Routing picks a handler, not an address
The router’s output is an outbound tag; the destination never changes here. routedDispatch checks a forced tag first, then router.PickRoute, then falls back to the default (first) outbound. One sharp edge from the source: if a rule names an outbound tag that doesn’t exist, the connection is killed rather than falling back — the code carries a DO NOT CHANGE comment because VLESS reverse proxies register their tags late. The chosen handler gets handler.Dispatch(ctx, link) with the outbound half of the link, resolves the target domain per its own strategy, and dials — freedom retries with retry.ExponentialBackoff(5, 100) before giving up.
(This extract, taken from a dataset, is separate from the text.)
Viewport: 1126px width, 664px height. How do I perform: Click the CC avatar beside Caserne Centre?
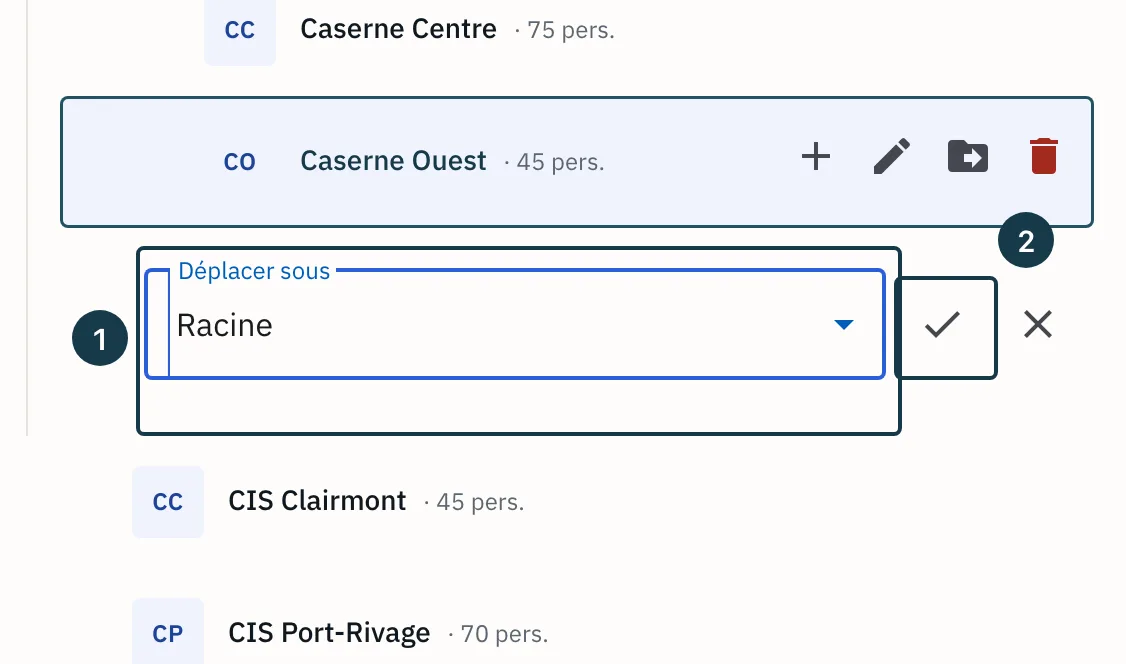(240, 30)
Steady state is four copy loops meeting at two pipes
A proxied connection is not one io.Copy — it’s two independent copy pairs joined by pipes. The inbound proxy runs task.Run with two loops: client conn → uplink pipe, and downlink pipe → client conn. The outbound proxy (see freedom.Process) runs its own pair: uplink pipe → remote conn, and remote conn → downlink pipe. Each pair has its own inactivity timer, and when the uplink finishes cleanly, task.OnSuccess(..., task.Close(link.Writer)) closes the pipe so EOF propagates to the far side. (DispatchLink inbounds skip their half — the outbound’s pair reads and writes the client connection directly.)
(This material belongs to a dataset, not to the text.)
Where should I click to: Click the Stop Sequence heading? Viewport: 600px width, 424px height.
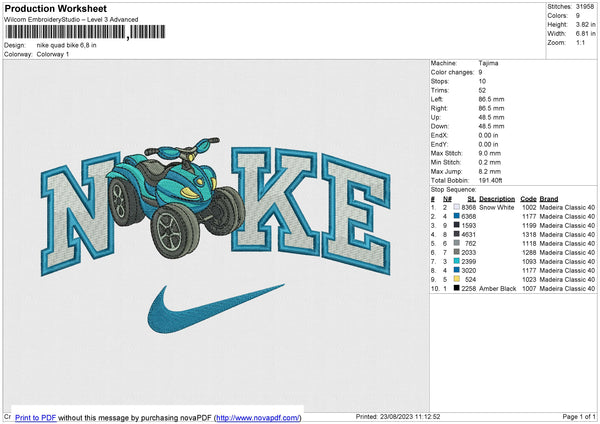coord(455,187)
The pipe itself is built for this: ReadMultiBuffer hands over the entire buffered MultiBuffer by ownership transfer — it sets p.data = nil and returns the old slice, no memcpy. Writers get backpressure for free: when the buffer exceeds its limit, WriteMultiBuffer blocks on writeSignal until a reader drains it, so a slow far server automatically throttles a fast client.
When either side errors, common.Interrupt on the pipe discards buffered data and unblocks both ends; a clean close drains remaining data first, then returns io.EOF. That distinction — interrupt versus close — is exactly the difference between a reset connection and a graceful shutdown reaching your app.